Integration Im Käfig von Ottakring

Sie kamen als Einwandererkinder aus der Türkei nach Wien und gelten mittlerweile als erfolgreich integriert. Doch eine Heimat suchen sie noch immer – so wie Volkan Ekici

Als Volkan Ekici die österreichische Staatsbürgerschaft erhielt, platzte für ihn ein Traum. Seit Kindestagen wollte er zur türkischen Armee gehen und Kampfpilot werden. Sein Vorbild: ein Onkel, der im Sold einer Spezialeinheit steht. Wenige Monate nach der Einbürgerung folgte der Ruf des österreichischen Bundesheers. Volkan entschied sich für den Zivildienst. Er war nicht über Nacht Pazifist geworden, aber für Österreich Leib und Leben zu riskieren, dazu reichte die Liebe zur neuen Heimat nicht. Lieber trennte er Müll in einem Wiener Altersheim.

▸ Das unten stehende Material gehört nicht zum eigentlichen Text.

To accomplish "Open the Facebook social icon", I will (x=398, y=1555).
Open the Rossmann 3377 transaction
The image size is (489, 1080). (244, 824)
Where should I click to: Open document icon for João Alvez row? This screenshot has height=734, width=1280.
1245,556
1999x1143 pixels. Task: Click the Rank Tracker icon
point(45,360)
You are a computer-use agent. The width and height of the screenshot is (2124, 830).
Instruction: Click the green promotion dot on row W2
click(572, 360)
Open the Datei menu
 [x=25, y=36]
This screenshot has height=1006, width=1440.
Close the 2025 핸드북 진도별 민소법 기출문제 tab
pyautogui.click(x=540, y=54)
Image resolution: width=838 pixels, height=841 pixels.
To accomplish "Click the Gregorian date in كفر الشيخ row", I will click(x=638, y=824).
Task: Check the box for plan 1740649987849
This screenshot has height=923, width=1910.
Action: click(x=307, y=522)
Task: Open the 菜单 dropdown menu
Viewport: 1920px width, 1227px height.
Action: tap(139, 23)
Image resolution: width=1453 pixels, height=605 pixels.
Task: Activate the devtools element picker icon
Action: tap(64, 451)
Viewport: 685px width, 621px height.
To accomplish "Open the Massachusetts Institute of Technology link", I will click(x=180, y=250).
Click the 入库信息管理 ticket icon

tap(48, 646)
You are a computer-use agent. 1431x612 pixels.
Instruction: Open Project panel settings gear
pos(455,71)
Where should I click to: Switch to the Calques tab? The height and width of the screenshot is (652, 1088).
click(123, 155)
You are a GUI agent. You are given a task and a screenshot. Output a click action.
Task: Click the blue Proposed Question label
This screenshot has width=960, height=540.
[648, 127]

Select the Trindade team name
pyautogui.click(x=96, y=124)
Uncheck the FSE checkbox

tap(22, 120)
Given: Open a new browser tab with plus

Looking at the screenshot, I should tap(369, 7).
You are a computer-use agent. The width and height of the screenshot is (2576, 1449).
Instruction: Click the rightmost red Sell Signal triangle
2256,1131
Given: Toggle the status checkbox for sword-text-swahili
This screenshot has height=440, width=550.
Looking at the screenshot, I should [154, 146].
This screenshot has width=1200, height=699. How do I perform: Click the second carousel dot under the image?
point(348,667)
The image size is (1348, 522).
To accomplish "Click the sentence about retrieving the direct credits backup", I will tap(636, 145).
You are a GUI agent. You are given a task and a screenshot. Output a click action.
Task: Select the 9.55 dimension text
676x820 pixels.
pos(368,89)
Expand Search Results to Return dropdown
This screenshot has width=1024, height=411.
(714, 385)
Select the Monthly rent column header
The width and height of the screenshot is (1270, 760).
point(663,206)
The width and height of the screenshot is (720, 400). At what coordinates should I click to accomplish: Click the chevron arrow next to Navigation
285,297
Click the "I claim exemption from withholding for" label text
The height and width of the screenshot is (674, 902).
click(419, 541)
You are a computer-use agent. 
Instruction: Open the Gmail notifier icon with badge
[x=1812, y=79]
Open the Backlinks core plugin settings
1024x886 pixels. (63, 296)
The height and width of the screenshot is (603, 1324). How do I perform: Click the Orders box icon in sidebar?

Es sind Entscheidungen wie diese, die Ressentiments gegen jene rund 250.000 Türken nähren, die in Österreich leben. Anschuldigungen, die angesichts des Wahlkampfs in Wien deutlicher als sonst zu vernehmen sind. Sie seien illoyal gegenüber ihrer neuen Heimat und pflegten stattdessen ihre alten Traditionen – und nutzten jenen Staat aus, den sie in Wirklichkeit ablehnten. Das Projekt Integration: gescheitert. Drohende Islamisierung, das Entstehen einer Parallelgesellschaft, Sozialschmarotzertum und Kinderflut sind stattdessen jene Begriffe, mit denen Migranten konfrontiert sind. Zu mehr als zu Obst- und Gemüsehändlern taugten sie eben nicht, lautet die Klage jener, die ihre Xenophobie mit Studien untermauern, welche angeblich nachweisen, dass muslimische Jugendliche gewaltbereiter sind als andersgläubige Altersgenossen. Aber was ist dran an diesen Ressentiments? Und wie reagieren österreichische Türken auf diese Vorurteile?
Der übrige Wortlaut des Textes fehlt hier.